Protecting control dependencies with volatile_if()

Posted Jun 20, 2021 20:11 UTC (Sun) by itsmycpu (guest, #139639)
In reply to: Protecting control dependencies with volatile_if() by tialaramex
Parent article: Protecting control dependencies with volatile_if()

So why (and how) can this be implemented more efficiently (on any architecture) than a combination of load_acquire(A) and store_release(B) ?

Protecting control dependencies with volatile_if()

Posted Jun 20, 2021 20:31 UTC (Sun) by itsmycpu (guest, #139639) [Link] (12 responses)

...or, in this case, just a load_acquire.

How is a barrier like

> #define barrer() __asm__ __volatile__("":::"memory")

more effective than the barrier implied by load_acquire (on any architecture) ?
(Not a rhetoric question.)

Protecting control dependencies with volatile_if()

Posted Jun 20, 2021 22:41 UTC (Sun) by tialaramex (subscriber, #21167) [Link] (11 responses)

This barrier has *zero* impact on the machine, it doesn't emit any instructions for the machine to run. This barrier only changes what the compiler will do. I can't emphasise that enough. There might in fact be no difference in the machine code at all, the goal of barrier() is only to prevent the compiler from potentially spotting an optimisation that's inappropriate and mustn't happen. If your compiler was not in fact going to attempt an optimisation that's now impossible the actual machine code is literally identical.

In contrast acquire/ release have consequences for the machine as well as the compiler. So the compiler will emit different machine code to ensure that the sequence of operations has acquire/ release semantics, and then at runtime, the actual CPU may be doing something different to ensure the semantics you asked for are achieved.

On x86-64 the instructions are only slightly different, and only in some cases, you actually pay for implicit acquire/ release semantics all the time on x86 without knowing it; on the original DEC Alpha it's a horrible nightmare of locking and CPU barriers; and on some ARM CPUs you can literally say "This load has acquire semantics" and "This store has release semantics" and everything works nicely.

So barrier() definitely CAN be faster because it doesn't emit any instructions at all. However of course just because you wrote fewer instructions doesn't make you faster. To find that out reliably in each case you'd have to benchmark. But first you'd have to be sure you care enough to go to that effort.
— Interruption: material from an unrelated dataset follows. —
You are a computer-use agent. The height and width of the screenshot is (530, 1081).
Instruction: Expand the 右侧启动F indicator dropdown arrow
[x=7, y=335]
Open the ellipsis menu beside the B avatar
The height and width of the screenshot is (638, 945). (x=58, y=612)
Protecting control dependencies with volatile_if()

Posted Jun 21, 2021 0:24 UTC (Mon) by itsmycpu (guest, #139639) [Link] (10 responses)

> This barrier has *zero* impact on the machine, it doesn't emit any instructions for the machine to run. This barrier only changes what the compiler will do.
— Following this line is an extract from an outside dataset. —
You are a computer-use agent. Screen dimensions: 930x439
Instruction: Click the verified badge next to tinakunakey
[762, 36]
Are you sure? I'm not so sure that architectures with a so-called "weaker" memory model don't require some kind of ordering instruction to avoid hardware re-ordering across instructions. In this case, it sounds like the conditional branch instruction might have (welcome) effects on hardware ordering. It is even called a "dummy" conditional branch. Specifically, there appears to be a certain equivalence on arm64 between

LDR X0, [X1]
CBNZ X0, 1f // Dummy ctrl

and ("with LTO")

LDAPR X0, [X1] // RCpc

> In contrast acquire/ release have consequences for the machine as well as the compiler.

Not necessarily. On modern x86, load_acquire and store_release are usually simple MOV instructions.

My question is about the specifics of architectures where this isn't so simple.

The ordering required here isn't really very different from acquire and/or release, and barrier() is apparently a very general tool. So it isn't clear what advantages it is meant to have on specific architectures, especially as it would seem that otherwise barrier() could be used to implement even load_acquire.

Or perhaps at the end of the email discussion, volatile_if is meant more as a convenience than as a possible performance optimization.

Protecting control dependencies with volatile_if()

Posted Jun 21, 2021 2:16 UTC (Mon) by tialaramex (subscriber, #21167) [Link] (9 responses)

> Are you sure?

Yes of course I'm sure. Why else would I write that I cannot emphasise this enough?

> I'm not so sure that architectures with a so-called "weaker" memory model don't require some kind of ordering instruction to avoid hardware re-ordering across instructions

Yes, most machines would need some explicit machine instructions to prevent the machine from re-ordering memory access if that was what you wanted to achieve. The Linux barrier() is a compiler barrier, not a CPU barrier. So it does not forbid the CPU from re-ordering memory accesses as it wishes, that is intentional. Use the right tool for the job.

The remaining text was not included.